Posted on January 25, 2026
54

You have to see where you can pay as little tax as possible though donation exemption, retirement annuity contributions and tax-free savings.

You can probably still taste the mince pies or feel the sand between your toes on the beach, but it is time to put the holiday memories aside and consider that the financial year-end is fast approaching.

Now is the time to take advantage of the 2025/2026 tax exemptions by 27 February 2026, says Mark MacSymon, senior wealth manager at Private Client Holdings. He says that leaving top-ups to the last minute tends to only increase the January administration hangover.

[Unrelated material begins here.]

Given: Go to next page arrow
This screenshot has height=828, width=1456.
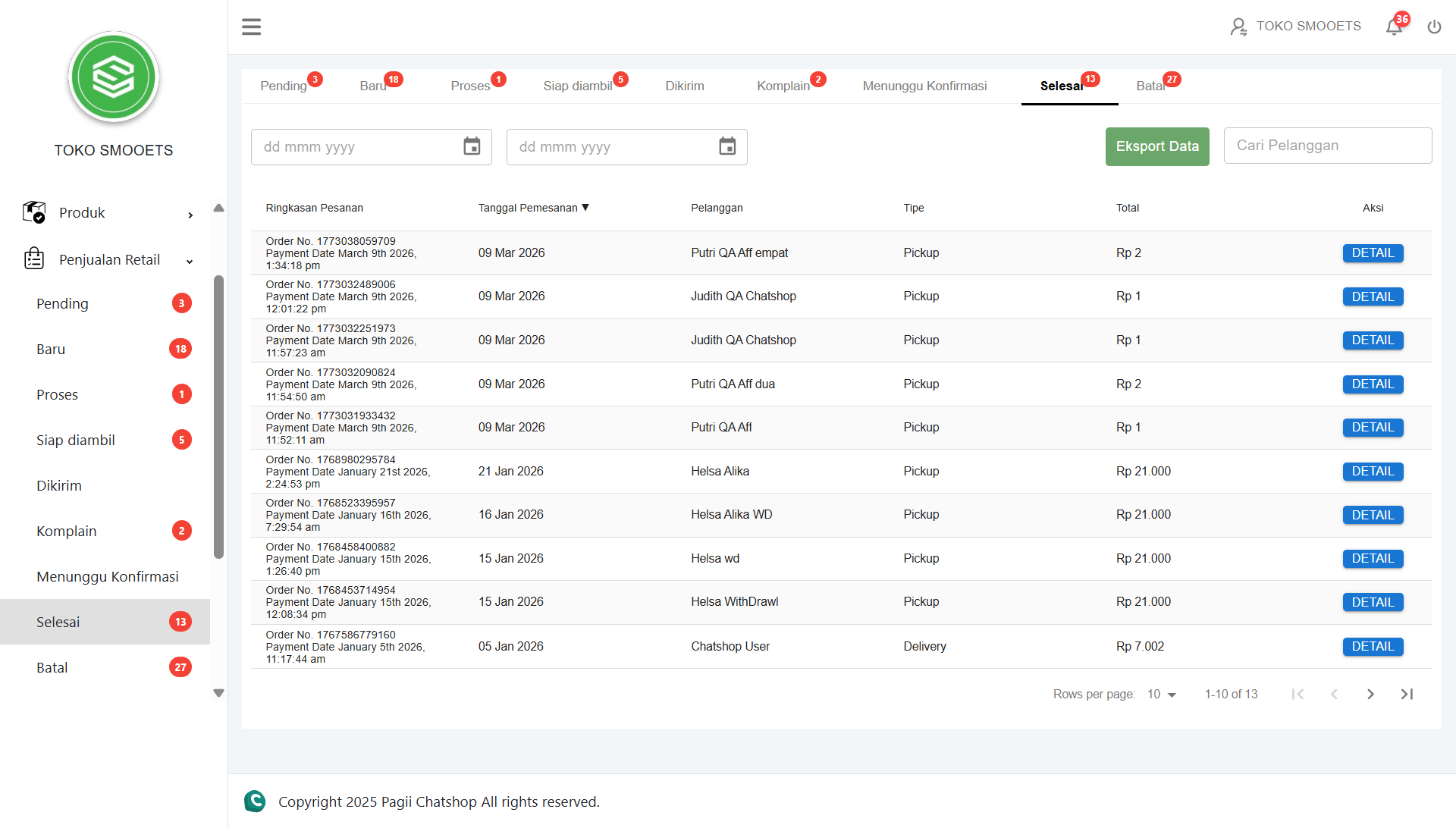Looking at the screenshot, I should coord(1370,694).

“Getting on top of these efficient tax planning and investment considerations as soon as you are back in office always alleviates pressure later in the month.”

ALSO READ: Tax-free savings account still the best way to save

MacSymon says these include, but are not limited to:

Annual donations tax exemption

“The annual donations tax exemption for individuals is currently R100 000 per year. Any natural person can make the donation. Therefore, if you and your spouse make a donation the annual amount would be increased to R200 000.”

He adds that if you want to reduce your loan account to a trust using your annual donations tax exemption, it is a good idea to let your accountant know so they can complete the necessary paperwork.

Retirement annuity contributions

Retirement annuity (RA) contributions made before the tax year end may be tax-deductible within the legislative limit, says MacSymon. He explains that contributions to all retirement funds (pension, provident and retirement annuities) are deductible up to 27.5% of the greater of remuneration or taxable income, capped at an annual limit of R350 000.

RA’s are only accessible at retirement under normal circumstances and you must buy an annuity with at least a part (minimum of two-thirds) of the accumulated value.

“Contribution amounts must reflect in the product bank account on or before 26 February 2025 for processing on the following day,” MacSymon points out. 

ALSO READ: Saving for retirement? Try these tax-smart retirement planning tips

Tax-free savings account contributions

Tax-free savings accounts (TFSA’s) provide South African investors with a flexible way to save towards a specific goal or supplement their retirement savings.

As TFSA’s are not subject to income or capital gains tax, MacSymon says that they can be a useful instrument to grow savings over the long term.

“The current annual contribution limit is R36 000 but if it is paid by debit order the maximum monthly amount is R3 000, while the lifetime contribution limit is R500 000. You can withdraw from a TFSA at any time and there is no tax on withdrawals,” MacSymon says.

He also points out that while an RA will not form part of your estate, a TFSA will. 

“It is generally considered good practice to use a TFSA to supplement your retirement savings, even if you have not reached your maximum allowable contribution to an RA.”